Ada Cruz

Personal information
- Full name: Ada del Carmen Cruz Chavarría
- Date of birth: 25 November 1963 (age 62)
- Place of birth: Santiago, Chile
- Position: Forward

Senior career*
- Years: Team / Apps / (Gls)
- Everton [es]
- Santiago Morning

International career
- 1991–2004: Chile

= Ada Cruz =

Chilean footballer (born 1963)

Ada del Carmen Cruz Chavarría (born 25 November 1963) is a Chilean football coach and former player who played as a forward. She is known as the first women's football star in her country.

==Club career==
Cruz began to play football alongside her brothers in Conchalí commune, Santiago. At club level, she began her career with the women's team of Everton de Viña del Mar based in Santiago. In total, she scored 125 goals for them.

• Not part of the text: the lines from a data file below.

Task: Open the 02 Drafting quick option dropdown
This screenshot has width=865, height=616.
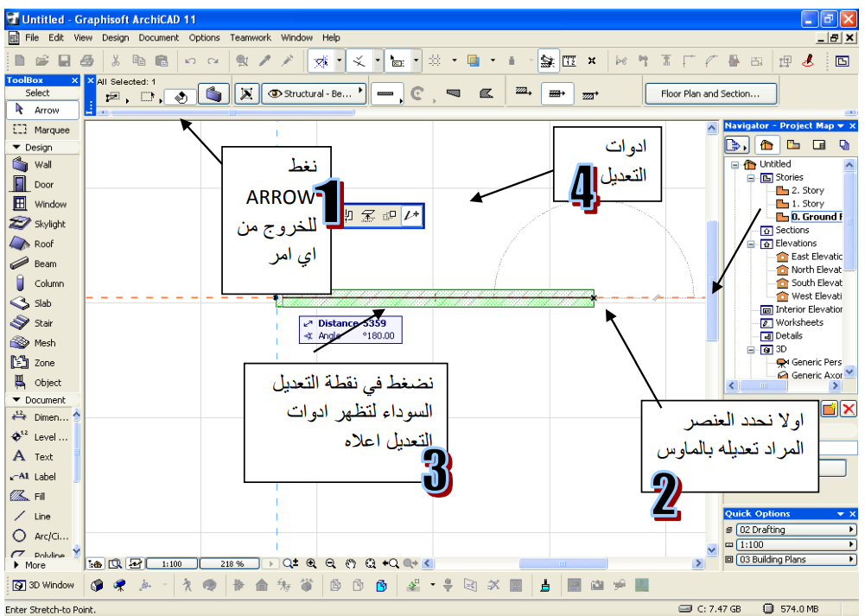Action: point(851,530)
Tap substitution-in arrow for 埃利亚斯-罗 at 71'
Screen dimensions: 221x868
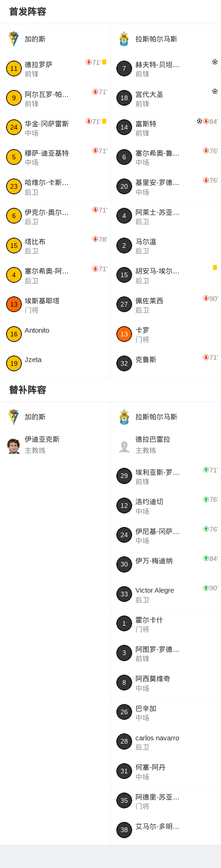(206, 470)
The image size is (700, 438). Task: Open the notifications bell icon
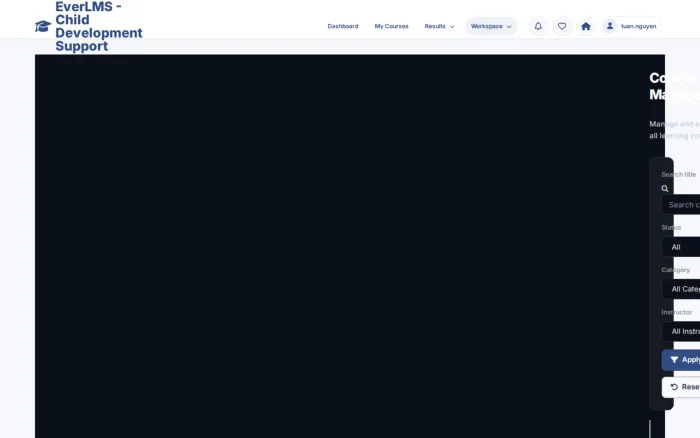click(x=538, y=26)
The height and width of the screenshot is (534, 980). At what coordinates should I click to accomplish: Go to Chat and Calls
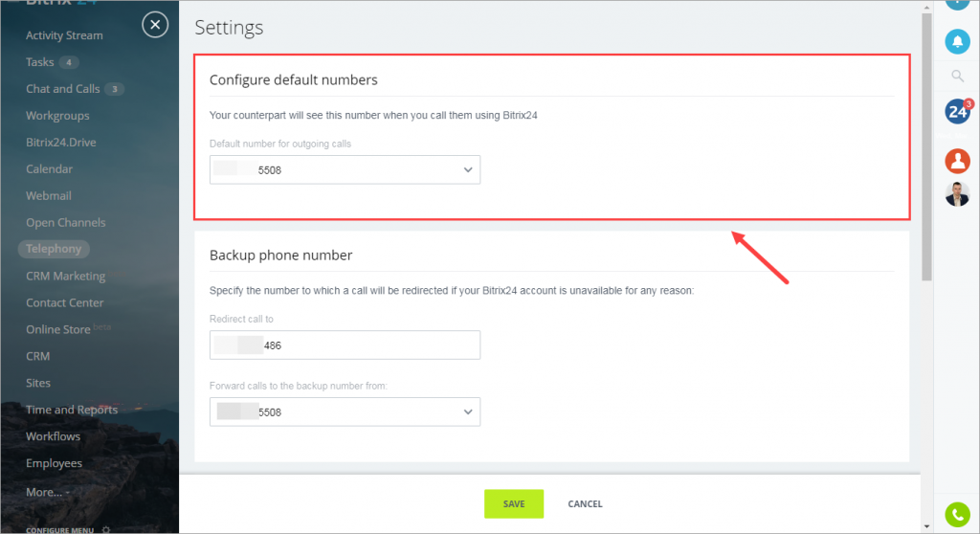pyautogui.click(x=62, y=89)
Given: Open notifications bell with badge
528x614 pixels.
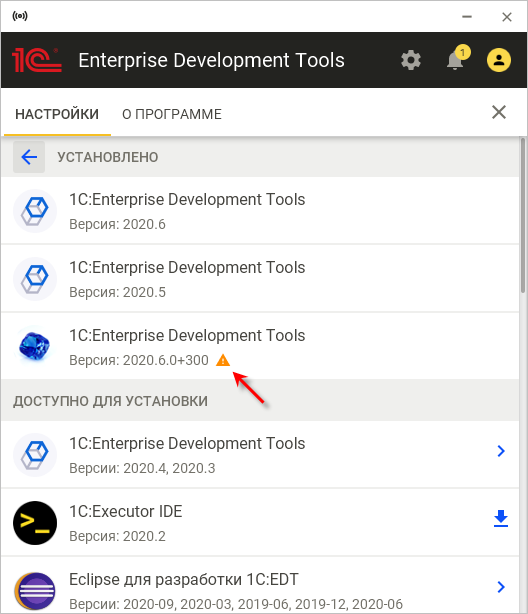Looking at the screenshot, I should 457,59.
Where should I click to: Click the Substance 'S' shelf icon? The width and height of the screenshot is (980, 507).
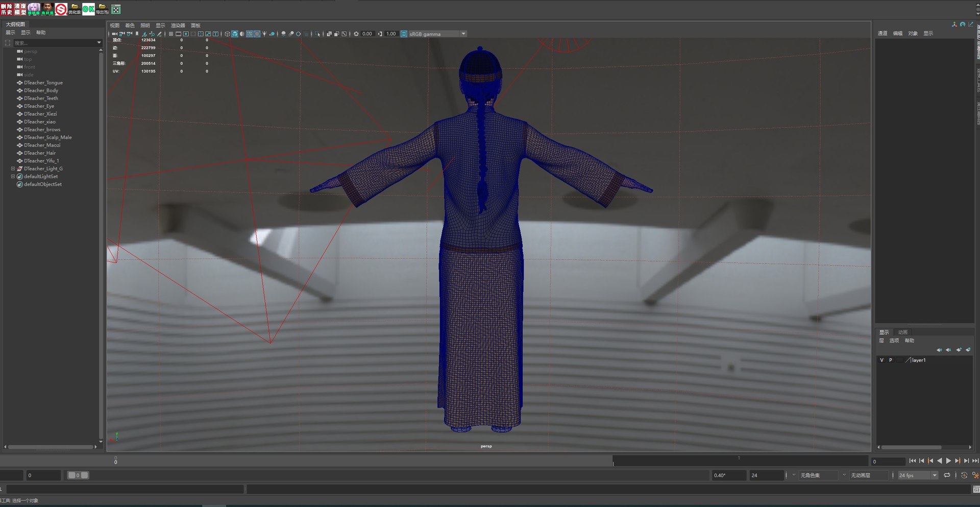(x=61, y=9)
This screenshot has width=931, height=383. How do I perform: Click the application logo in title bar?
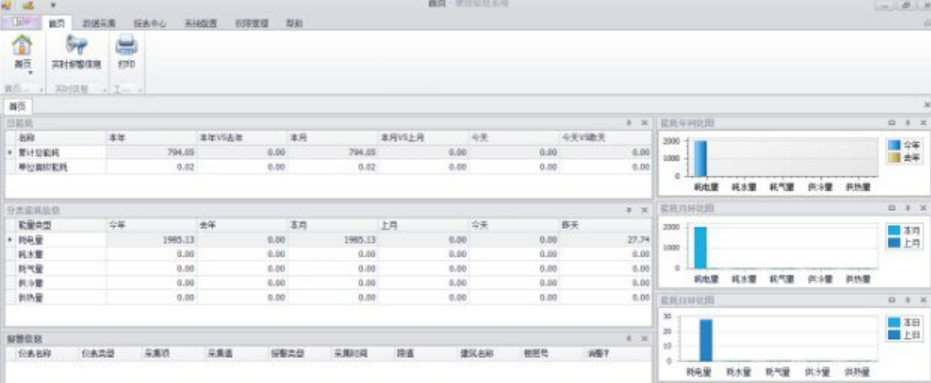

Later, she played for clubs in Iquique and Santiago Morning.

==International career==
Cruz was part of the Chile national team since it was made up in February 1991 under Bernardo Bello until 2004 under Sergio Rojas. She took part in the inaugural edition of the Copa América in 1991, then called South American Championship, scoring the first goal in the history of Chile in the 6–1 loss against Brazil. Chile became the runner-up and Cruz was chosen the best player of the tournament.

Later, she took part in tournaments such as 1994 Jayalalitha Cup and the 1995 South American Championship, among others.

==Coaching career==
She became a football coach and has worked for the football academy of Hipódromo Chile and INAF (National Football Institute), the trade union of professional footballers in Chile.

==Political career==
As a member of Independent Regionalist Party, Cruz was a candidate to the Regional Council for the district Santiago 1 in 2013.

As a member of National Renewal, she was a candidate to Councillor for Conchalí commune in the 2021 municipal elections.

==Personal life==
She got pregnant at the age of 19 in Iquique and continued playing football until her seventh month of pregnancy.

On 23 April 2021, she suffered a serious car accident.